Comparing BSA Formulas
Several BSA formulas have been published over the past century:
| Formula | Year | Equation |
|---|---|---|
| Du Bois | 1916 | 0.007184 × H⁰·⁷²⁵ × W⁰·⁴²⁵ |
| Boyd | 1935 | Complex logarithmic formula |
| Gehan-George | 1970 | 0.0235 × H⁰·⁴²²⁴⁶ × W⁰·⁵¹⁴⁵⁶ |
| Haycock | 1978 | 0.024265 × H⁰·³⁹⁶⁴ × W⁰·⁵³⁷⁸ |
| Mosteller | 1987 | √(H × W / 3600) |
The Mosteller formula produces values within 2 percent of the Du Bois formula across the normal adult range and is preferred because it can be calculated quickly with a basic calculator or even mental arithmetic. For the average adult, the difference between formulas is clinically insignificant.
BSA in Paediatric Medicine
Body Surface Area has an especially important role in paediatric medicine, where patients range from premature neonates weighing less than 1 kilogram to adolescents approaching adult size. Drug dosing in children cannot rely on simple weight-based calculations because children are not just small adults -- their organ function, body water distribution, and metabolic rates differ from adults in ways that affect drug absorption, distribution, and clearance.
BSA-based dosing is the standard for most paediatric chemotherapy protocols. Because BSA accounts for both height and weight, it correlates better with metabolic rate and organ size than weight alone. A 30-kilogram child who is tall for their age has a different BSA (and therefore a different drug dose) than a 30-kilogram child who is short and heavy.

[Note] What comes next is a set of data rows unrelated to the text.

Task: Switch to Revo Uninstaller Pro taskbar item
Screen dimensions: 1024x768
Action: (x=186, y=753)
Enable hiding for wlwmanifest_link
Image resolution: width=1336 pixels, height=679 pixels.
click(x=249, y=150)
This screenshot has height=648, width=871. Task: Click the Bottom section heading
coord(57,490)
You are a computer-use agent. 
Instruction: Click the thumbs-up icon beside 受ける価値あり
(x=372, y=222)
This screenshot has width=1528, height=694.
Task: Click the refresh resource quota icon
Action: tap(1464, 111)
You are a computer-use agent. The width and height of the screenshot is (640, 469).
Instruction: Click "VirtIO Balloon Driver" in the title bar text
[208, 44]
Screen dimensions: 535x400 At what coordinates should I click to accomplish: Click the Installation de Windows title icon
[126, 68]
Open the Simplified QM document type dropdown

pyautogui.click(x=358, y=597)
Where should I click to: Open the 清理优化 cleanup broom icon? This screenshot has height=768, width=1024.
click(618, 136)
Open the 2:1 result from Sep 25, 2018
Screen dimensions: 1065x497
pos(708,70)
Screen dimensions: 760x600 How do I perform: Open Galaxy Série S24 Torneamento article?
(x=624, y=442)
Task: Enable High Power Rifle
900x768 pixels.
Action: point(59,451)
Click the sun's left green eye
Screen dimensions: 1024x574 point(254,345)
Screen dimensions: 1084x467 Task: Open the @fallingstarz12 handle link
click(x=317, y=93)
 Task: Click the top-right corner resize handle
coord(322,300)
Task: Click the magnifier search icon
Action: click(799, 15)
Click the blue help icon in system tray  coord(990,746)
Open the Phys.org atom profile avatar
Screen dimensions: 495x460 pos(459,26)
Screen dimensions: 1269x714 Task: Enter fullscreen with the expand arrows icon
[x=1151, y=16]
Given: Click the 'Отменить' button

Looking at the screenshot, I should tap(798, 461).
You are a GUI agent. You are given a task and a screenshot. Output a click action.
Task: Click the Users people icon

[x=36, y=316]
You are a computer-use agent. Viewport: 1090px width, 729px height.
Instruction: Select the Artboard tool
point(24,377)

This distinction is clinically important for drugs with narrow therapeutic margins.
For very small children and neonates, some clinicians argue that BSA-based dosing is less reliable because the Mosteller formula was validated primarily on adults and older children. The Haycock formula, which uses different exponents for height and weight, is sometimes preferred for patients under 10 kilograms. In practice, the difference between formulas is small and most institutions use the Mosteller formula across all age groups for consistency.
Beyond drug dosing, paediatric cardiologists use BSA to normalise echocardiographic measurements. Heart chamber sizes, valve areas, and aortic dimensions are all reported as z-scores relative to BSA-predicted normal values. A left ventricular dimension that would be normal for an adolescent would indicate severe dilation in a toddler. BSA normalisation allows the same reference tables to be used across the entire paediatric age range.
Paediatric nephrologists similarly normalise the glomerular filtration rate to 1.73 m² BSA when assessing kidney function in children. This standardisation is essential because a raw GFR of 60 mL/min might be normal for a small child but would indicate significant impairment in an adult.
Practical Considerations
- Measure accurately. A 2 cm error in height or a 2 kg error in weight can shift the BSA by 1 to 2 percent, which translates directly to a 1 to 2 percent change in drug dose. Use calibrated scales and a stadiometer for the most reliable inputs.
- Obesity considerations. In obese patients, BSA-based dosing can lead to excessively high drug doses because BSA increases with body size. Some oncology protocols cap the BSA at 2.0 m² or use adjusted body weight for dose calculation in patients above a certain BMI.
- Paediatric use. The Mosteller formula is validated for children as well as adults and is the standard BSA formula in paediatric oncology. However, neonates and infants have different body proportions than adults, so the Haycock formula is sometimes preferred for very young patients.